If a preadaptation to food source duality involving nectarivory was integral to the evolution of sanguivory, it would explain why sanguivory hasn’t evolved among any of the many other bat clades of the world: there are other nectarivorous bats (notably, many of the fruit bats), but none of them are also part-time insectivores. The other hypotheses also fail to explain the absence of other sanguivorous bats: if wound feeding led to sanguivory as Fenton (1992) argued, then why – so far as we know* – haven’t other insectivorous bats also evolved wound-feeding and sanguivory? Fenton did draw attention to the fact that many Old World insectivorous bats lack the robust incisors of phyllostomids, and it is conceivable that this was an additional constraint to non-American bats [the adjacent image shows the predatory phyllostomid Chrotopterus auritus eating a smaller bat. It's not relevant to the text but sure is a cool photo. It's from Tropical Bats]

* I say ‘so far as we know’ as there are tales of a sanguivorous bat dubbed the ‘death bird’ from Ethiopia. The case was discussed by Shuker (2003) but is just as likely to result from superstitious fear of bats as from a hitherto undocumented species.

At long long last, that’s it for the time being on vampire bats, and ‘next’ I will get round to dealing with those promised alleged vampire pterosaurs. For previous posts of mine on bats please see We flightless primates, Chewed bones and bird-eating microbats and Greater noctules: specialist predators of migrating passerines. The latter is particularly relevant right now as a new paper on this subject has just appeared. Popa-Lisseanu et al. (2007) used stable isotopes to trace the diet of Greater noctules, and they provide strong substantial support for the remarkable idea that this bat is a specialist predator of nocturnally migrating passerines.

Refs – -

Fenton, M. B. (1992). Wounds and the origin of blood-feeding in bats Biological Journal of the Linnean Society, 47, 161-171 DOI: 10.1111/j.1095-8312.1992.tb00662.x

Ferrarezzi, H. & Gimenez, E. d. A. 1996. Systematic patterns and the evolution of feeding habits in Chiroptera (Archonta: Mammalia). Journal of Comparative Biology 1, 75-94.

Gillette, D. D. 1975. Evolution of feeding strategies in bats. Tebiwa 18, 39-48.

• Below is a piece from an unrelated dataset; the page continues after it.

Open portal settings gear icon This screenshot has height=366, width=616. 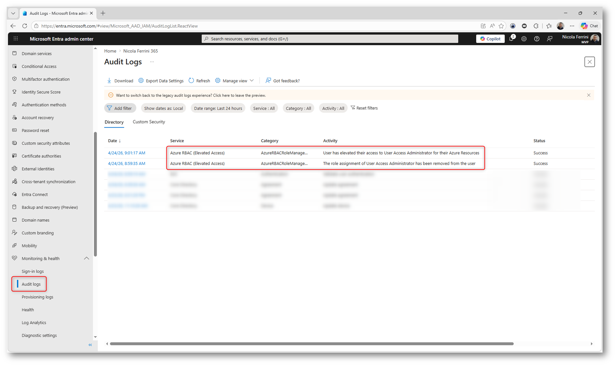click(x=524, y=39)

Popa-Lisseanu, A. G., Delgado-Huertas, A., Forero, M. G., Rodriguez, A., Arlettaz, R. & Ibanez, C. 2007. Bats’ conquest of a formidable foraging niche: the myriads of nocturnally migrating songbirds. PLoS ONE 2(2): e205.

Shuker, K. P. N. 2003. The Beasts That Hide From Man. Paraview Press, New York.

Wetterer, A. L., Rockman, M. V. & Simmons, N. B. 2000. Phylogeny of phyllostomid bats (Mammalia: Chiroptera) data from diverse morphological systems, sex chromosomes, and restriction sites. Bulletin of the American Museum of Natural History 248, 1-200.